WORK TO DO:
**1)** In the film review, which actress plays Charlotte?
**2)** From the film review, return the passage starting with "But Félix figures" and going on through "put it mildly.", copied word for word.

But Félix figures only in a final section. Taking center stage this time are step-siblings Guillaume (Théodore Pellerin) and Charlotte (French actress Noée Abita). Their separate amorous troubles alternate, along with frequent recourse to dance scenes depicting teen revelry. Central are doings at Guillaume's posh all-male boarding school, eventually involving a fourteen-year-old named Alexis (Antoine Marchand-Gagnon), who develops too much of an attraction to Guillaume, just as Guillaume becomes dangerously enamored of his best friend, Nicolas (Jules Roy Sicotte). Some scenes take place at the school dormitory, others at night when drinking has gone on. Charlotte wavers between her steady, Maxime (Pier-Luc Funk from
The Demons), and several older guys, who prove untrustworthy, to put it mildly.

DATA BLOCK:
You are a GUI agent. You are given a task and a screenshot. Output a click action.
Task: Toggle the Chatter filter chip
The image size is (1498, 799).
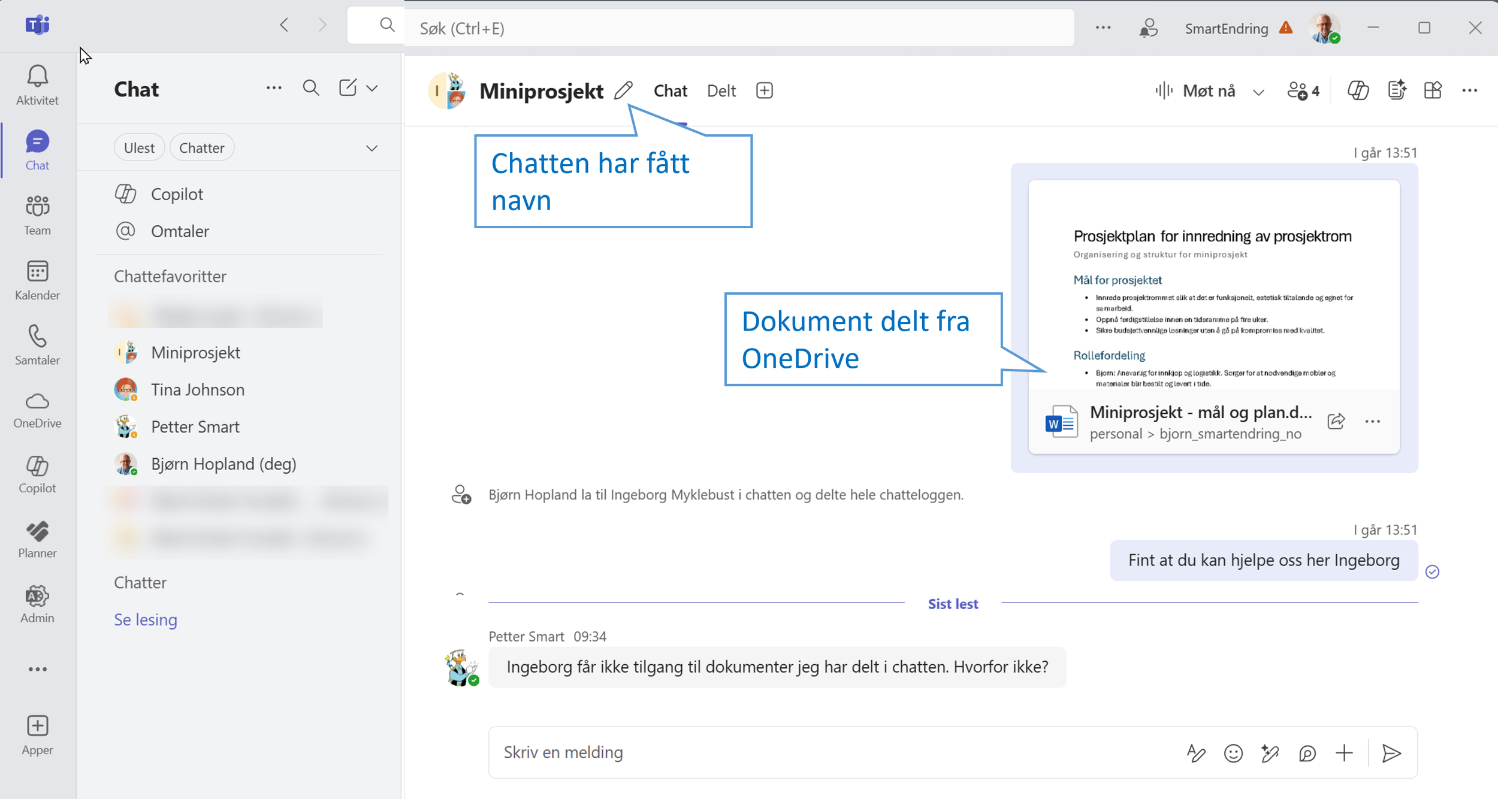201,147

SOLUTIONS TO THE EXERCISE:
**1)** Noée Abita

**2)**
But Félix figures only in a final section. Taking center stage this time are step-siblings Guillaume (Théodore Pellerin) and Charlotte (French actress Noée Abita). Their separate amorous troubles alternate, along with frequent recourse to dance scenes depicting teen revelry. Central are doings at Guillaume's posh all-male boarding school, eventually involving a fourteen-year-old named Alexis (Antoine Marchand-Gagnon), who develops too much of an attraction to Guillaume, just as Guillaume becomes dangerously enamored of his best friend, Nicolas (Jules Roy Sicotte). Some scenes take place at the school dormitory, others at night when drinking has gone on. Charlotte wavers between her steady, Maxime (Pier-Luc Funk from
The Demons), and several older guys, who prove untrustworthy, to put it mildly.